4. Information Discovery in E-commerce

Zhaochun Ren, Xiangnan He, Dawei Yin and Maarten de Rijke
Length: Half-day

E-commerce (electronic commerce or EC) is the buying and selling of goods and services, or the transmitting of funds or data online. E- commerce platforms come in many kinds, with global players such as Amazon, Airbnb, Alibaba, eBay, JD.com and platforms targeting specific markets such as Bol.com and Booking.com.

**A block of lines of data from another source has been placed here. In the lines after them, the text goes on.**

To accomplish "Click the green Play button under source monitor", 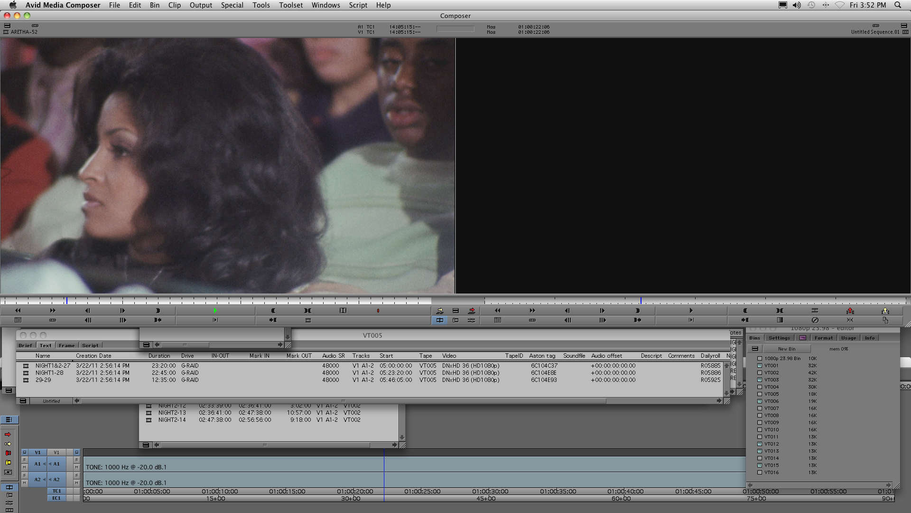I will 215,311.
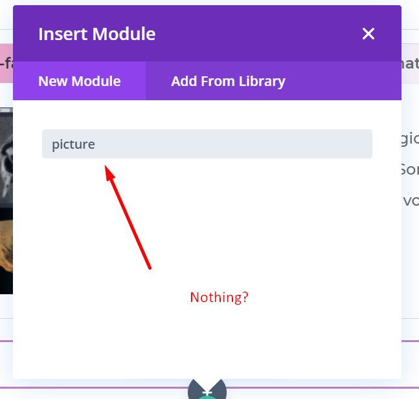Open the Add From Library tab
Screen dimensions: 419x399
coord(228,81)
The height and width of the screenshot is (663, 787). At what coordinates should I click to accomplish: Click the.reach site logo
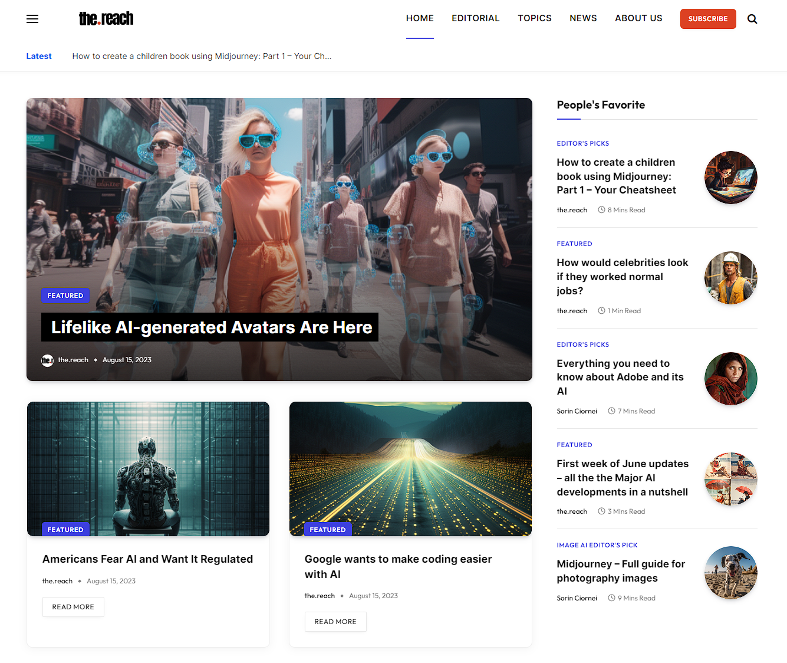click(106, 19)
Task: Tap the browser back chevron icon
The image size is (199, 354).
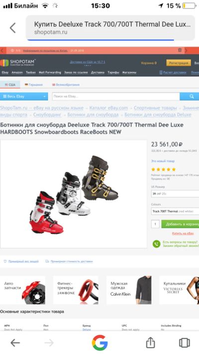Action: [x=13, y=28]
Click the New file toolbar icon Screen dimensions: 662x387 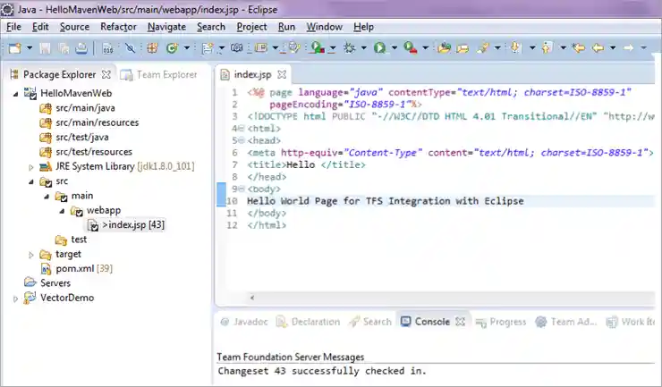pos(15,47)
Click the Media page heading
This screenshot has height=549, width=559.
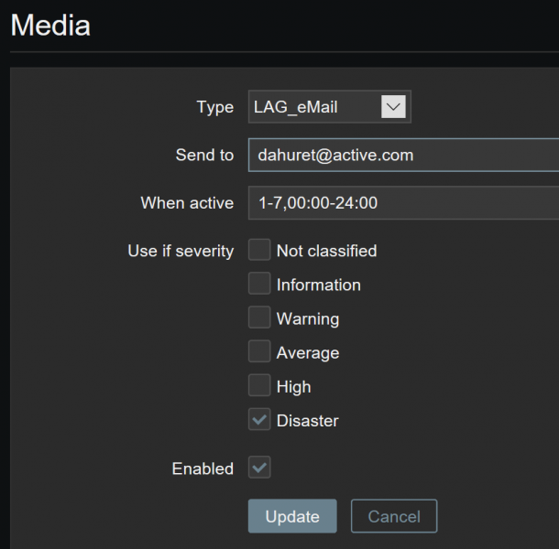pyautogui.click(x=50, y=25)
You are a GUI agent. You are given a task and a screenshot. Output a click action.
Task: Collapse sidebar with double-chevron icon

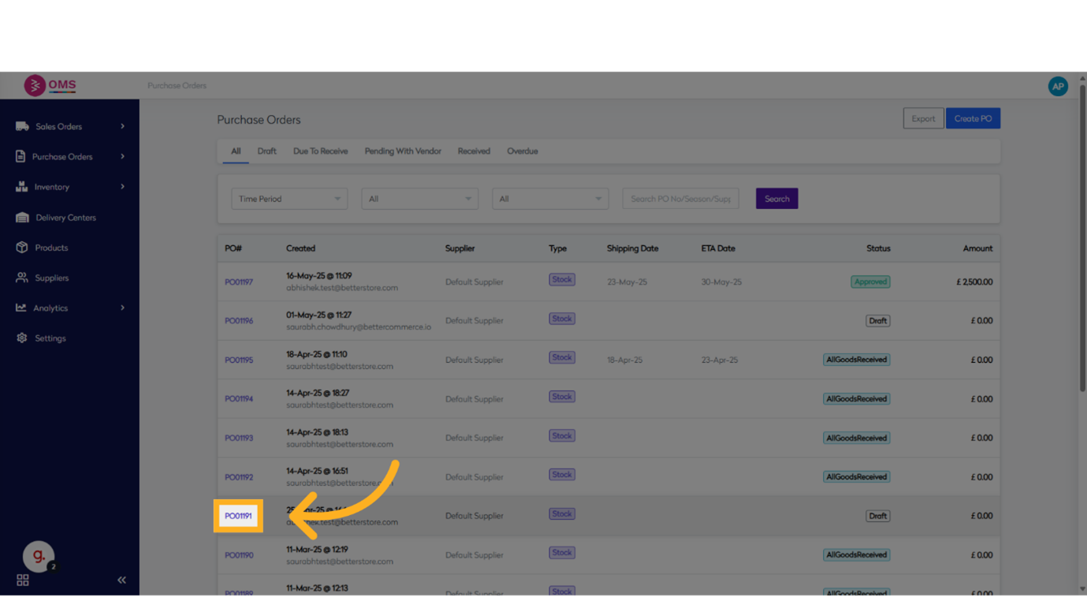coord(121,580)
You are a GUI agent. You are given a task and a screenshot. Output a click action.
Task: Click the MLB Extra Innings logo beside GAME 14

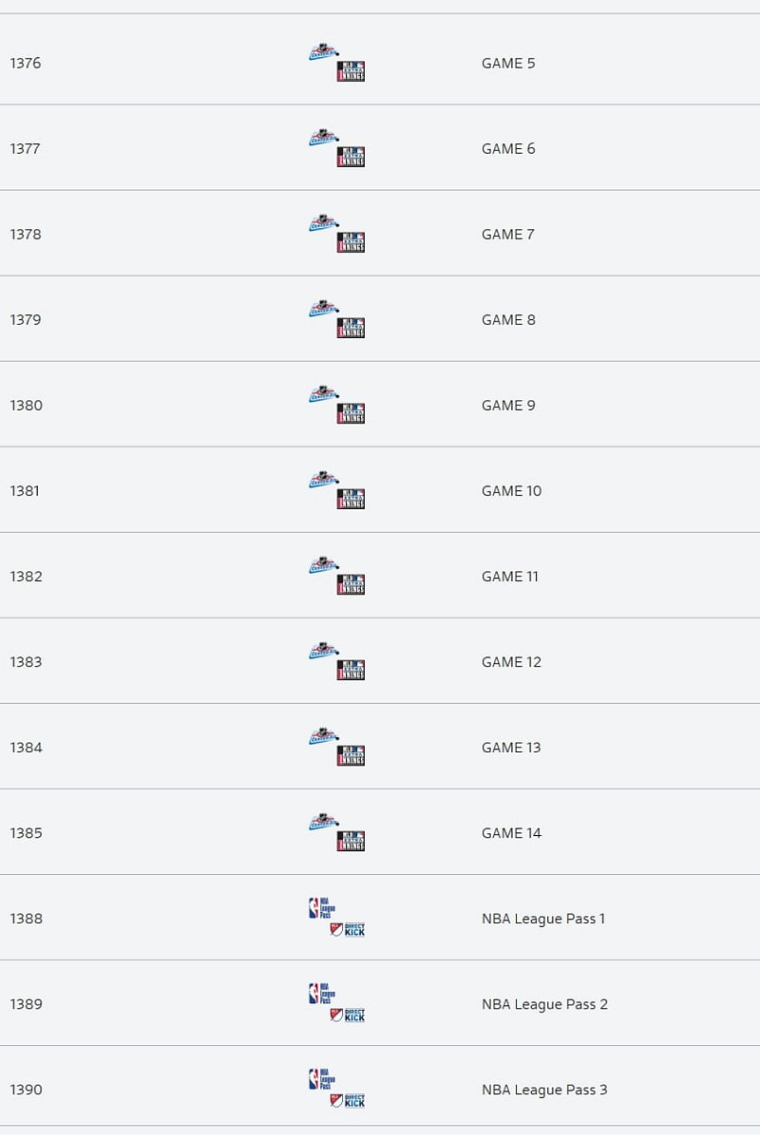click(x=351, y=841)
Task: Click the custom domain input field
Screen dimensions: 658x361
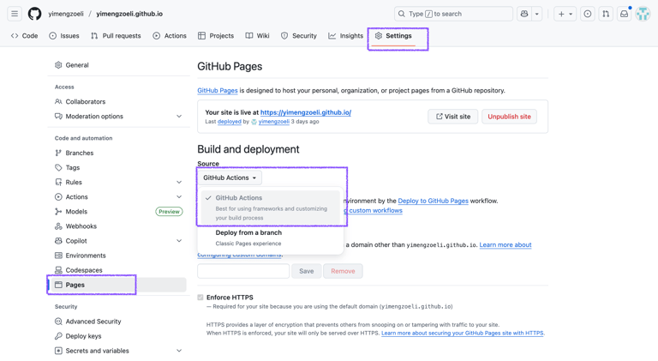Action: pos(243,271)
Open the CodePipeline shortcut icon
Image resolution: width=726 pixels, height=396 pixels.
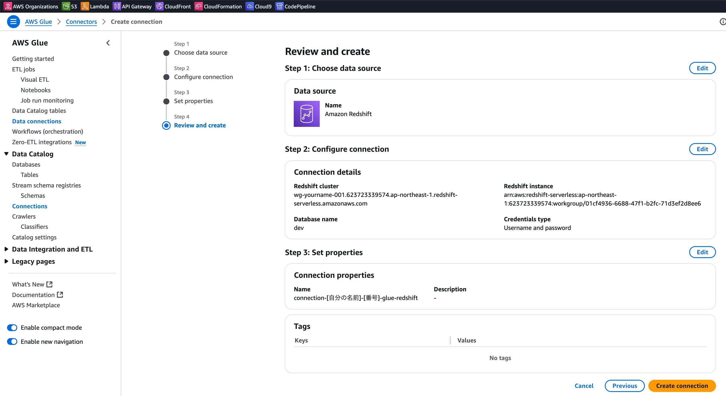[x=279, y=6]
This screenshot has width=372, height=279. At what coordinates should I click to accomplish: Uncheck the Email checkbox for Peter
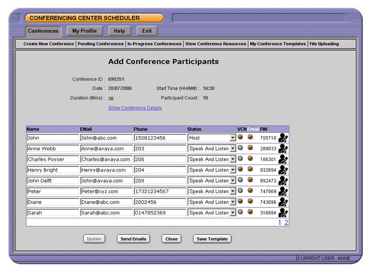pyautogui.click(x=250, y=191)
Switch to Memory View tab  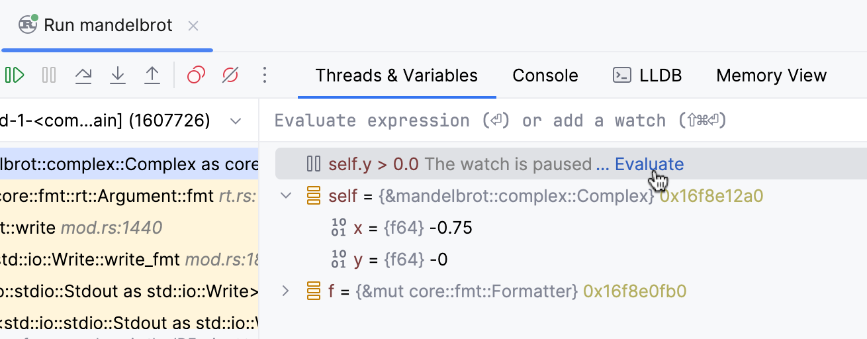coord(771,75)
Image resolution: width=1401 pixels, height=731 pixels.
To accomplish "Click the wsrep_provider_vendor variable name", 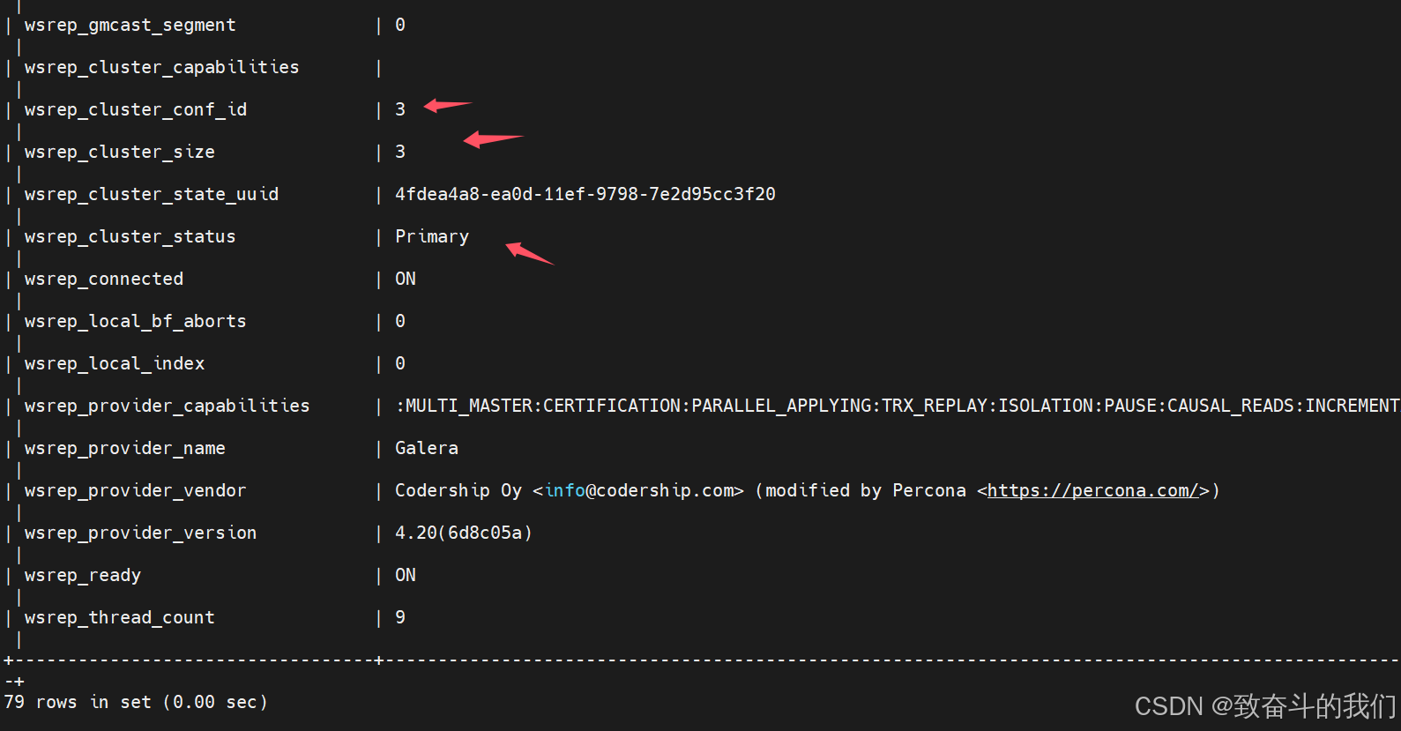I will click(135, 490).
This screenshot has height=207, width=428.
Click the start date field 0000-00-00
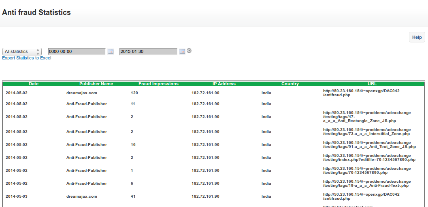point(77,51)
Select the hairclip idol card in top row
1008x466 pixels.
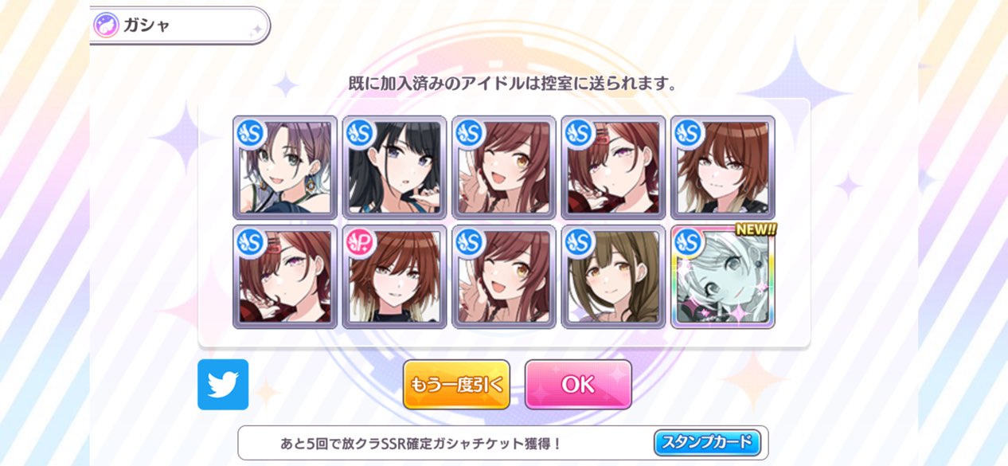613,167
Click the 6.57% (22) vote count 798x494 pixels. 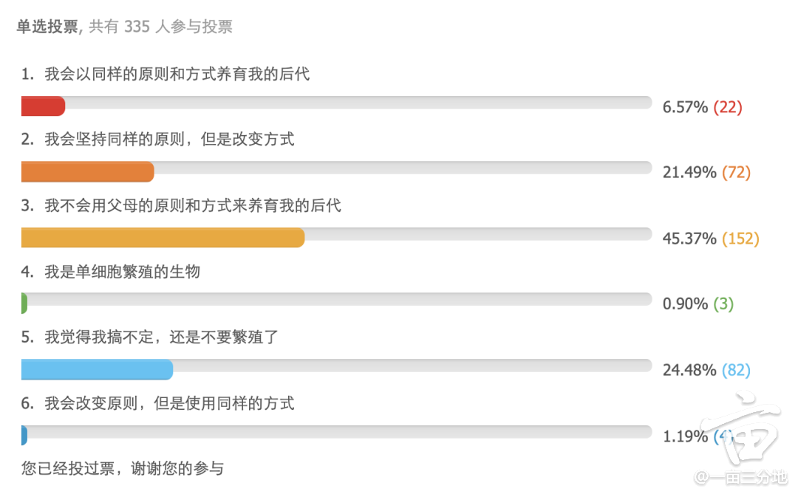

Information retrieval has a natural role to play in e-commerce, especially in connecting people to goods and services. Information discovery in e-commerce concerns different types of search (exploratory search vs. lookup tasks), recommender systems, and natural language processing in e-commerce portals. Recently, the explosive popularity of e-commerce sites has made research on information discovery in e-commerce more important and more popular. There is increased attention for e-commerce information discovery methods in the community as witnessed by an increase in publications and dedicated workshops in this space. Methods for information discovery in e-commerce largely focus on improving the performance of e-commerce relevance search and recommender systems, on enriching and using knowledge graphs to support e- commerce, and in developing innovative question-answering and bot-based solutions that help to connect people to goods and services.